— Start PAGE EXCERPT —
2017 in Books: Reviews and Reflection

This is the fourth post in For the Love of Books blog series.

In January, as part of my New Year reflections, I went through my monthly summary pages in my bullet journal and thoroughly cleaned out my digital bookshelf on the Overdrive app on my iPad and made sure that all the books I read in 2017 were recorded in Goodreads.

As I shelved the books in Goodreads I wrote mini-reviews for a few of the books I read last year. My book reviews on Goodreads are personal and brief. They are not the type of reviews I read when vetting books. These reviews are probably most helpful to people who know me or read my blog. My book reviews always seem to bring in the personal, how I experienced the book in the context of my life.

The process of updating Goodreads and thinking back on everything I read last year inspired me to write a book review post here on the blog. And when I started doing that, the whole thing grew into a beast, a whole series on books.

Now that I've written through my thoughts on fiction and my love for a good story, a summary of my reading system, multiple endorsements to my favorite book blog (big shout out to Anne Bogel, who is creating a livelihood out of reading, writing, and podcasting about books. I admire Anne's work), and when and how I read, I can finally publish what I set out to in the first place: my reviews & reflections from My Year 2017 in Books.

Only took me two months to get here!

My Year in Books

I've grown to love the My Year in Books feature at Goodreads. I haven't paid much attention to this feature before, especially since I haven't always been so diligent in dating when I've finished books. But if you use the date/reading progress feature at Goodreads you can look back on your year and have a visual of what you've read, kind of fun.

This is My Year 2017 in Books at Goodreads. And if you scan through you'll get a sense for the type of books I read. Everything I finished last year, or finished "enough" (some books I just won't finish reading and if they are worth mentioning as a good book I shelve them with my finished books) is on that page.

There's no way I could review them all here, nor do I want to. What I want is to review a handful of my favorites (I have more favorites, these are just some) from 2017 with accompanying life reflections.

(Although I keep track of these books at Goodreads the book title links will take you to Amazon, where I have an affiliate account.)

Best life changing memoir

What Falls from the Sky by Esther Emery

I thought I had a fairly good handle on my connect/disconnect from the Internet. I don't waste a lot of time on social media, etc. But our time on a boat in Berkeley last summer with no internet service and very poor cell service taught me things about my behavior and internet usage.

Serendipitously, as I was experiencing that period of disconnect and internet upheaval I was reading Emery's book about going one year disconnected from the internet.

Often those kind of stories (look what I gave up!) can make me feel insecure, if I was a better person I too could be so hard-core, etc. This book didn't do that to me. It's memoir and not preachy and it's about real struggle in living and marriage.

Raw is all the rage. And this memoir is raw and moving, but also respectful and not overly revealing. I especially appreciate the care Esther accords her marriage and husband in telling their story.

This memoir was a great story but something about the alchemy of reading it when and where I did made it instrumental in making changes in my own life around technology, internet use, and connectivity. Since that time last summer I've instituted a social media/email/text weekly Sabbath from Friday evening to Sunday morning (exceptions for my own children getting ahold of me). I still use digital tools during this time, for research and reading but not connectivity to anything with urgency, hype, or social media spin. I just need a break from all of that.
— End PAGE EXCERPT —
• DIRECTIONS FOR THIS TASK:
In the 2017 books post, what weekly break did the writer start after reading the memoir about going a year without the internet?
— Start DATA EXCERPTS —
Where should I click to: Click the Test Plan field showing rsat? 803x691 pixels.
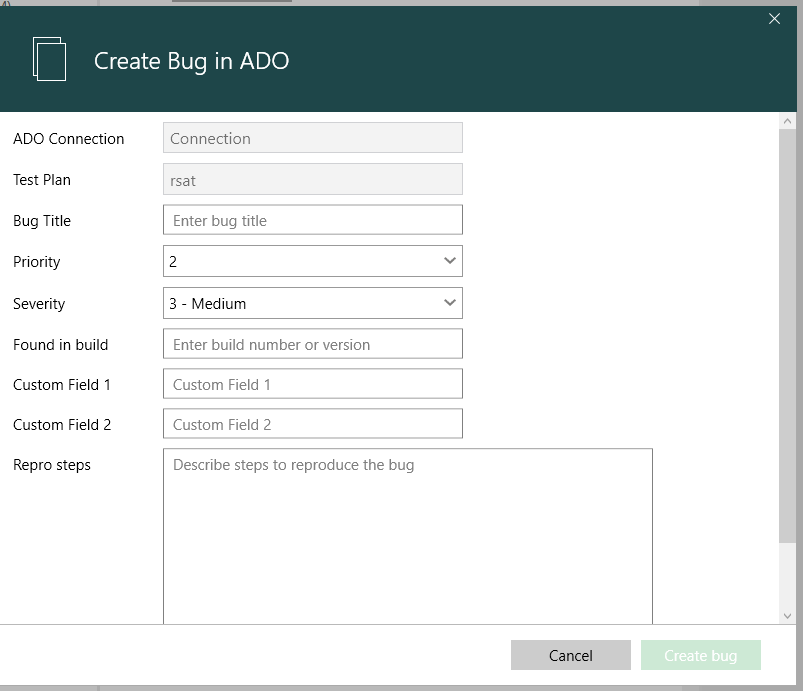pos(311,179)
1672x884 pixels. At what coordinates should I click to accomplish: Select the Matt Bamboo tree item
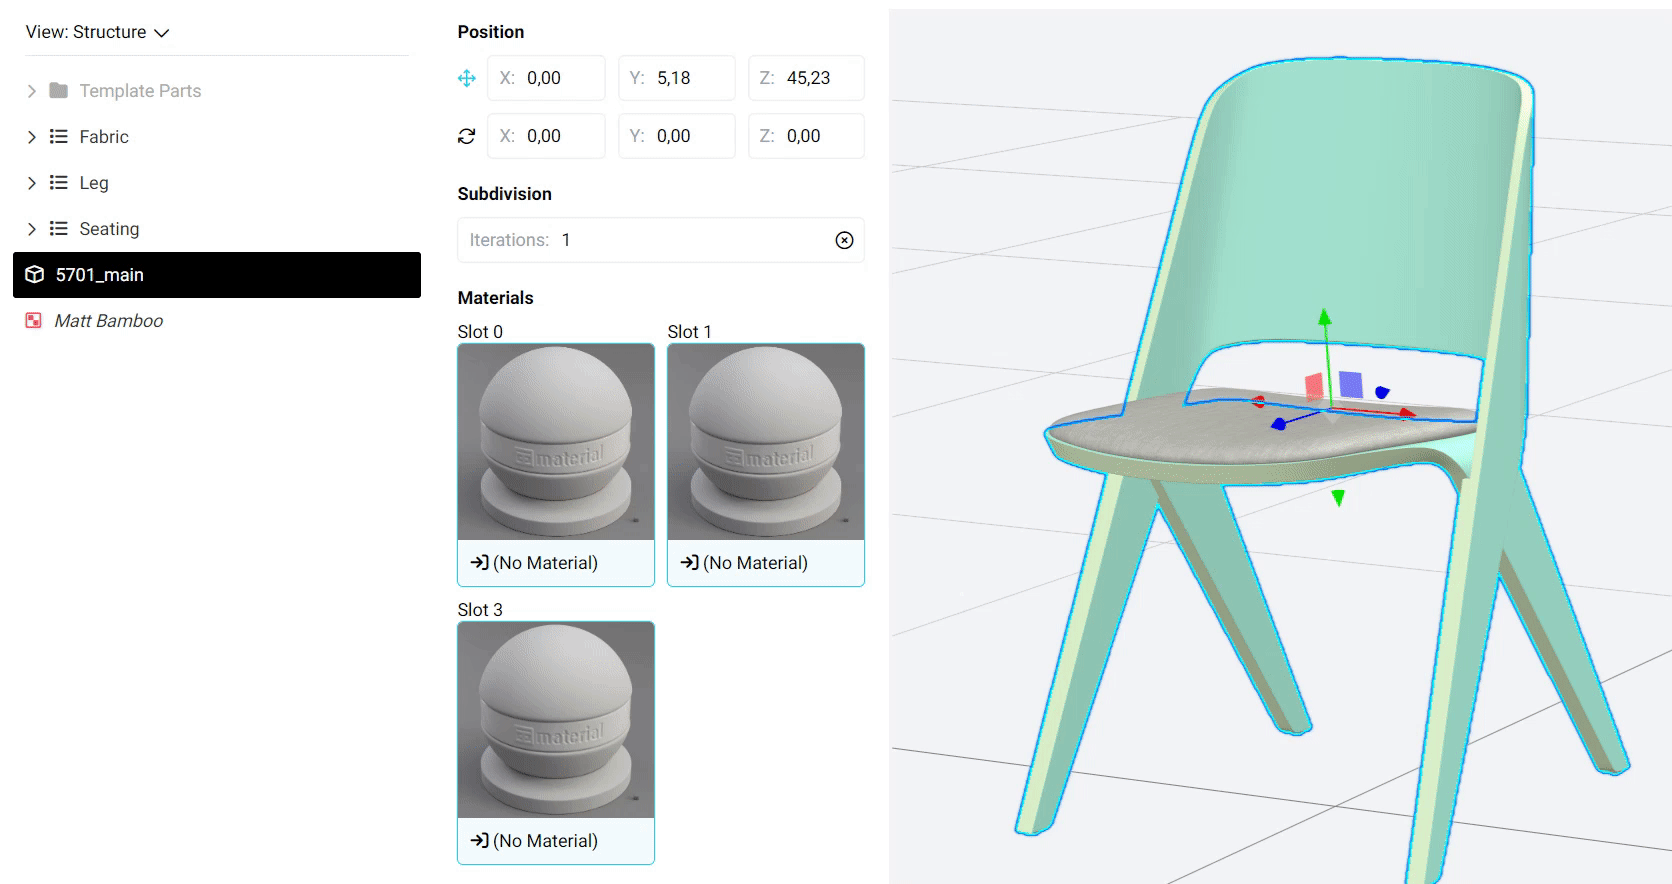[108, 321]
— End DATA EXCERPTS —
— Start DATA EXCERPTS —
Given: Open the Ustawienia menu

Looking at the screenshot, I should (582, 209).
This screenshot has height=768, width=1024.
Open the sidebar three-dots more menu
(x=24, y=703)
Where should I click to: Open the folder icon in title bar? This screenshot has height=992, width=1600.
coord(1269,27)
— End DATA EXCERPTS —
— Start DATA EXCERPTS —
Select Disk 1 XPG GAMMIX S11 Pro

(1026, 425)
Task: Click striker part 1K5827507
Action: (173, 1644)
— End DATA EXCERPTS —
• IN RESPONSE:
A weekly Sabbath from social media, email, and texts, running from Friday evening to Sunday morning.